Another local example of that was Shanghai Regal Metal Materials Co. Ltd.’s purchase of the MagreTech facility in Bellevue last year. The plant, which supplies recycled magnesium to automakers and other auto suppliers, had been set to close. The purchase saved 28 jobs and the new owner added another 35 employees.

“The main goal of foreign direct investment is to capitalize on the market in that country or that territory,” Mr. Zito said.

Still, it’s not even clear how serious any of those reported conversations between Chinese suitors and FCA officials have been.

Last week, a Great Wall Motors official told the trade publication Automotive News that it was the company’s intention to buy Jeep. But the company quickly walked that back in a financial filing, telling investors there was “substantial uncertainty” as to whether it would pursue such a move. The company also noted it has “not built any relationship with the directors of FCA nor has the Company entered into any discussion or signed any agreements.”

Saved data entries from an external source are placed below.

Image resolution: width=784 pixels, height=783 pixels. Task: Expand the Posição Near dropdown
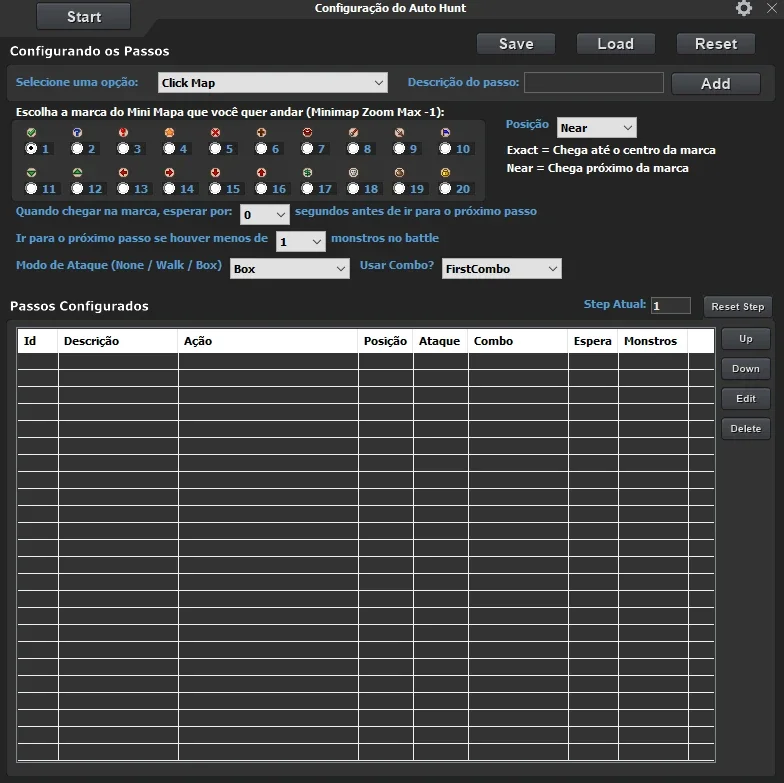(596, 128)
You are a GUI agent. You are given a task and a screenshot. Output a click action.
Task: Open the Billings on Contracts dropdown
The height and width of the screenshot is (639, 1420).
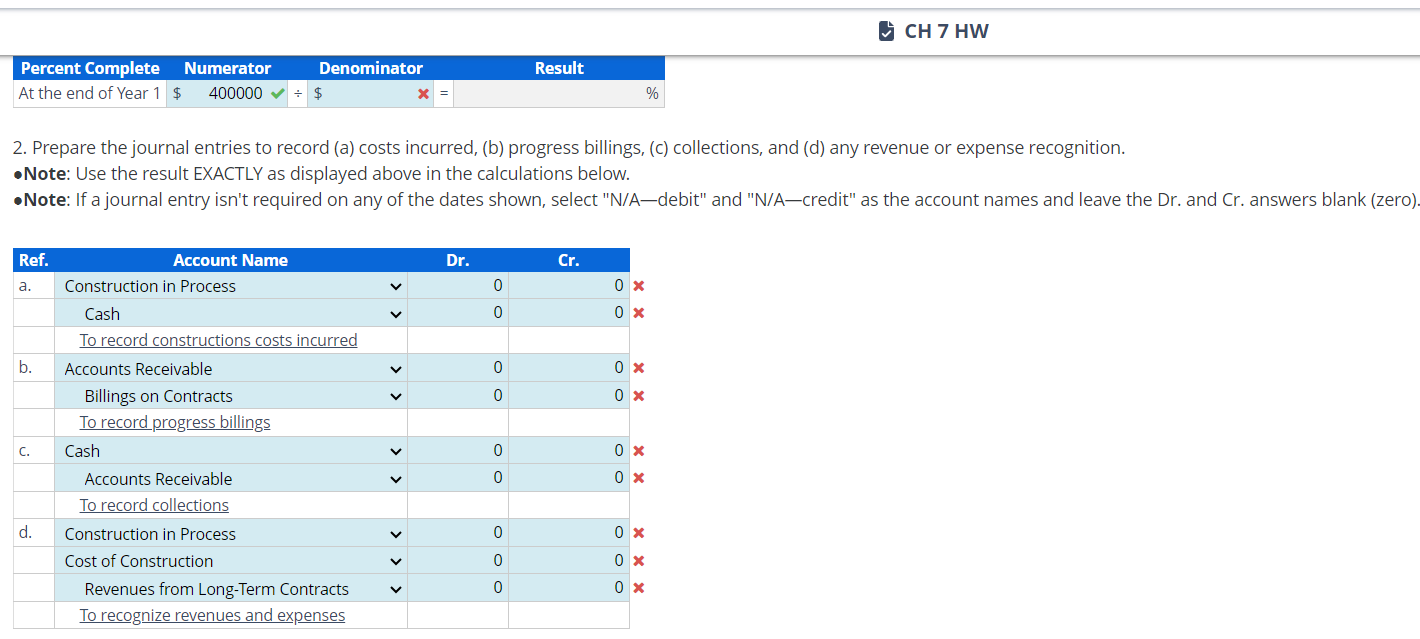coord(395,395)
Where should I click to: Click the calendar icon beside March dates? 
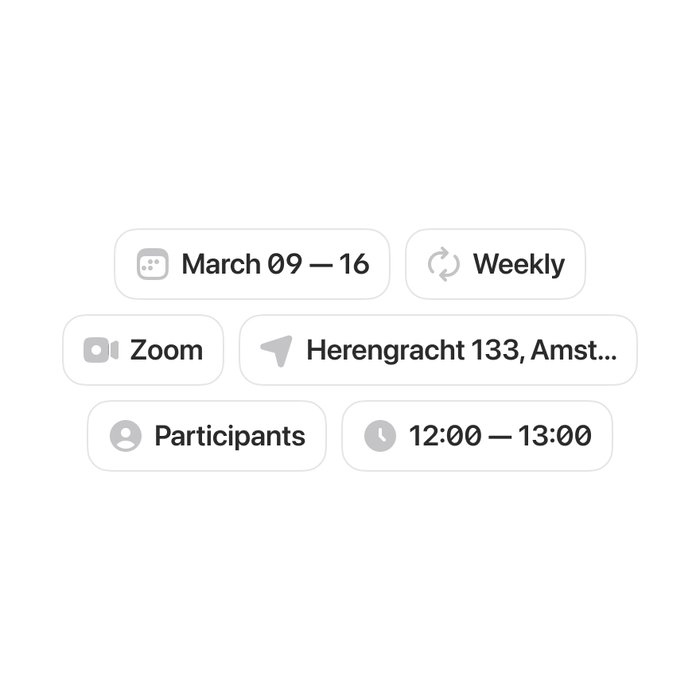point(152,264)
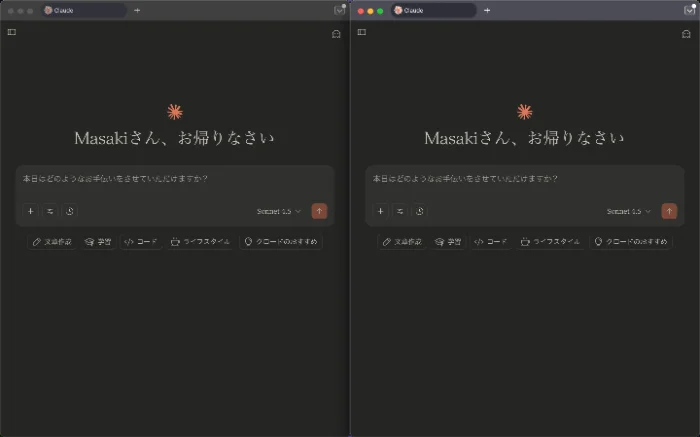Click the plus attachment button in right window

[x=380, y=211]
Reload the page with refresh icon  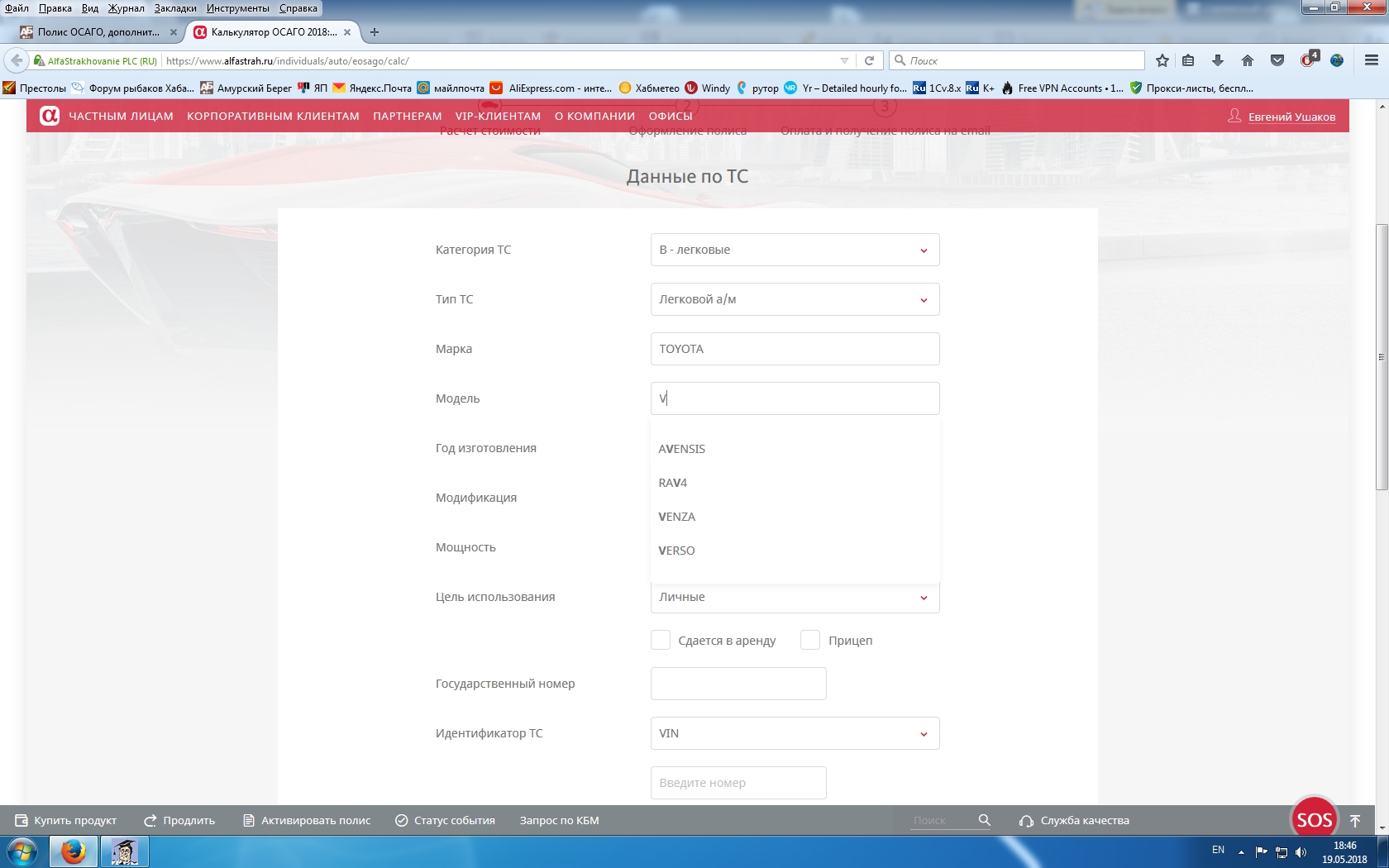click(869, 60)
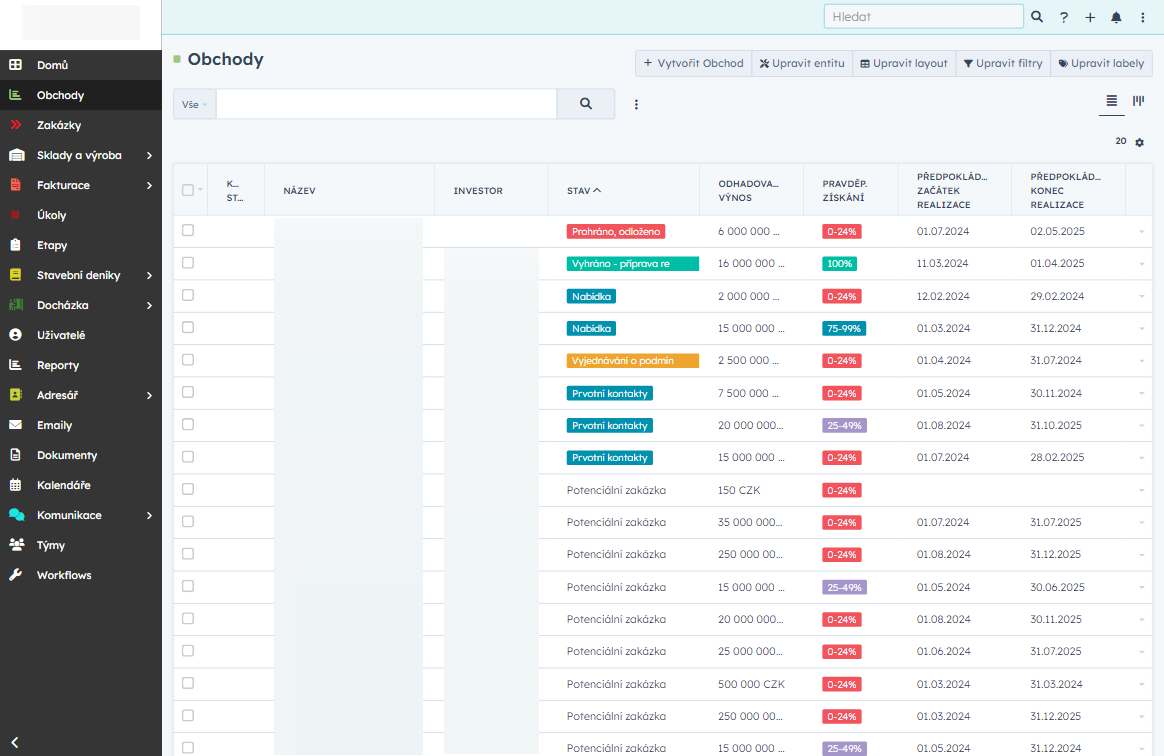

Meanwhile, Fiat Chrysler Automobilies, which has its headquarters in London, said Friday it would evaluate any inquiries about a potential transaction.

And the Italian automaker has been doing its best to increase the attractiveness of Jeep.

It largely has walked away from small and midsize cars and devoted considerable resources toward Jeep. FCA has already expanded the brand’s portfolio and has more models coming, including a Jeep truck to be built in Toledo. It is putting money in the U.S. plants that build Jeep, including $700 million here in Toledo.

It also has focused efforts outside the United States, adding local production of some models in Asia and Latin America. Global Jeep sales grew from about 731,000 in 2013 to more than 1.4 million last year. Officials are on record saying they want to hit 2 million units globally by the end of 2018.

Meanwhile, Fiat Chrysler Chief Executive Officer Sergio Marchionne repeatedly has said the industry must consolidate. Seemingly, that’s particularly true for Fiat Chrysler. While profitable, analysts say the company likely doesn’t have pockets deep enough to fully go it alone in developing the advanced technologies such as electrification and self-driving vehicles.

Mr. Marchionne has publicly courted partners to that end, though his efforts have so far come up short. Even so, many analysts see FCA’s all-in strategy with the Jeep and Ram brands as an effort to make the company more appealing to potential buyers. Those two brands are widely recognized as being the most valuable assets in FCA’s holdings.

Jeep on its own may be worth more than the company as a whole. In a July note to investors, Morgan Stanley analyst Adam Jonas presented a sum-of-the-parts evaluation that pegged Jeep’s value at 120 percent of the the market value of all of FCA. By 2018, Mr. Jonas wrote, Jeep is likely to contribute almost three-quarters of the company's global earnings, factoring out interest, tax, depreciation, and amortization costs.

But selling Jeep has its own perils.

“The question to me was would they really sell off Jeep, because it doesn’t leave you with much,” said Ms. Krebs, the AutoTrader analyst. “Jeep is going to go on. It’ll either be owned by Fiat Chrysler or it’ll be owned by someone else. Jeep’s future is bright.”

Until something concrete happens, Mr. Baumhower won’t speculate on what a sale of Jeep might mean for Toledo and the 5,000 or so people who work at the local plant.

“The only concern we ever have is the effect it’s going to have on our membership, and it’s too early to tell what effect that would have,” he said.